Despite numerous experimental and clinical investigations, the exact mechanisms involved in the development of cardiac pain are not completely understood. Sensory receptors for painful stimuli, presumably sympathetic sensory nerve endings, are located in the atria, the ventricles, and in the walls of the coronary arteries. These receptors fire at a background rate under normal hemodynamic conditions. They respond to chemical stimuli and are therefore similar to polymodal nociceptors. The afferent fibers (slow-conducting, unmyelinated group IV-fibers, or fast-conducting myelinated group III-fibers) run in the cardiac sympathetic nerves and converge with somatosensory fibers on the same ascending spinothalamic neurons, which may explain the phenomenon of "referred pain". Still unknown is the role of the afferent vagal fibers in pain perception; however, a modulating influence on pain threshold and characteristics seems possible.
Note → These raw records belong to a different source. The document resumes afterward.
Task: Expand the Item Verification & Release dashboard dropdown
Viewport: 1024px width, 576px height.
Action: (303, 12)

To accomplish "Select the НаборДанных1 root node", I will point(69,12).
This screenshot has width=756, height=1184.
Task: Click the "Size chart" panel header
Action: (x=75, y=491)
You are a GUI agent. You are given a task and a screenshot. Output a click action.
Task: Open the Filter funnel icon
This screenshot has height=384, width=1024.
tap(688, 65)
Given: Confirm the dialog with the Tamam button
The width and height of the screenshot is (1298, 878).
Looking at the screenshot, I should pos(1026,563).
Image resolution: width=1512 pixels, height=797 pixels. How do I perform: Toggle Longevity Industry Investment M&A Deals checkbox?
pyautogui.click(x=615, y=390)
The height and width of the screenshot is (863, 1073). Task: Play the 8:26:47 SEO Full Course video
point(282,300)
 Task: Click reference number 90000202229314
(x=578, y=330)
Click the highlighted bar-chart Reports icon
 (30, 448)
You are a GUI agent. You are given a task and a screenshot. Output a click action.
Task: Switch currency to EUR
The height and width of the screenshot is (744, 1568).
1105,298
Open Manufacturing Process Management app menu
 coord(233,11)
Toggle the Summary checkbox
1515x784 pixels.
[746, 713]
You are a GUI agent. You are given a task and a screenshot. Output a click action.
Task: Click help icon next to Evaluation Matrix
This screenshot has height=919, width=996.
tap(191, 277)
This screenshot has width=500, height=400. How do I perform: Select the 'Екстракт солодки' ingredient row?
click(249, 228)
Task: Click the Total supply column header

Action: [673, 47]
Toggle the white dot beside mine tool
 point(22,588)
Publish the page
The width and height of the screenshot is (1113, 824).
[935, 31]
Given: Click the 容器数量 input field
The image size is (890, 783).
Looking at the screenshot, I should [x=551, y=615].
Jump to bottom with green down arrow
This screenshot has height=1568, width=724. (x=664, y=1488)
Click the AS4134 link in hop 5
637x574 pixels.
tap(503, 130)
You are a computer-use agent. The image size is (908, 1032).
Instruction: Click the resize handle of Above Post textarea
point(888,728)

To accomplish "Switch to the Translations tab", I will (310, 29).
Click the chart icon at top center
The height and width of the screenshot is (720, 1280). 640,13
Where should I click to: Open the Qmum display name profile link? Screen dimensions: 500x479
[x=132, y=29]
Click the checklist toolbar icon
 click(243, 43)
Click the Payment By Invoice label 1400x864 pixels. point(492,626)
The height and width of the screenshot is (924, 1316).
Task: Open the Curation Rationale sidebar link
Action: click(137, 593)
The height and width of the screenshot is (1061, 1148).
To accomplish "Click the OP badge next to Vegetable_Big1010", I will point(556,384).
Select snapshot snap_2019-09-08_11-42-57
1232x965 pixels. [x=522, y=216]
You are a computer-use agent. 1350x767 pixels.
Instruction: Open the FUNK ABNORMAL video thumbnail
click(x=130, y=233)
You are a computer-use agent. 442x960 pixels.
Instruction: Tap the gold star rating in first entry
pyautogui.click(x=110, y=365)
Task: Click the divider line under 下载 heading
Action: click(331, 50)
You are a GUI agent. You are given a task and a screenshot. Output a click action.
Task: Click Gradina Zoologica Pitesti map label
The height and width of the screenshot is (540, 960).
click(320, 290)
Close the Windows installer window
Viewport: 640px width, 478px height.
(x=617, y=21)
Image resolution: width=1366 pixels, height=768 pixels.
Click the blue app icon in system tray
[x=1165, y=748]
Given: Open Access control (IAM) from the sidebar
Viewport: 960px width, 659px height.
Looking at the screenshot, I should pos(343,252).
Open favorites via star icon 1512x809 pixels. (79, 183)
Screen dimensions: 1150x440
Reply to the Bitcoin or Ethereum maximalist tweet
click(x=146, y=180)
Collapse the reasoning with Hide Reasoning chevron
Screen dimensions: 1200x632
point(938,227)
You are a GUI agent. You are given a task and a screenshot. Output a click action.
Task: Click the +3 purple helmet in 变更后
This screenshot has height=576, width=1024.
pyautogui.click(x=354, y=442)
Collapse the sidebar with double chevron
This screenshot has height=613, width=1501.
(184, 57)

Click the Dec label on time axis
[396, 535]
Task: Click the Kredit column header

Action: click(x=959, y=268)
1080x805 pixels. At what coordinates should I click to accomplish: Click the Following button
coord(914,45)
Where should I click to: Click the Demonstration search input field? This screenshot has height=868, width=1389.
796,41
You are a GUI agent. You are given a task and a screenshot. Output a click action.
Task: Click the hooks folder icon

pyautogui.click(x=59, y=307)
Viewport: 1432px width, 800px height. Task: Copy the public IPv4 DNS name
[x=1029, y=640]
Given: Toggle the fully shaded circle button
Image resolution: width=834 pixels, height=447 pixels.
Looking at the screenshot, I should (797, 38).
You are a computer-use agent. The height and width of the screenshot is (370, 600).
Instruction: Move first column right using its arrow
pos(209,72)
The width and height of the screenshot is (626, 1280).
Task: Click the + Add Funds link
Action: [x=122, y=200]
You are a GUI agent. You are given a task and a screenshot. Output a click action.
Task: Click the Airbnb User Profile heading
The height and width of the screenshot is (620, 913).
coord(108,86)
Two main mechanisms may be responsible for cardiac pain during ischemic periods: a) chemical excitation of free sensory nerve endings by substances such as bradykinin, PGE2, adenosine, histamine, serotonin, or K+; b) abnormal motion of ischemic segments (dyskinesia, bulging) during systole and excitation of mechanical receptors by passive stretching, and probably a combination of a) and b): the release of chemical substances sensitizes mechanical receptors and lowers their threshold for nociceptive stimuli. These can be suppressed at various spinal or supraspinal levels.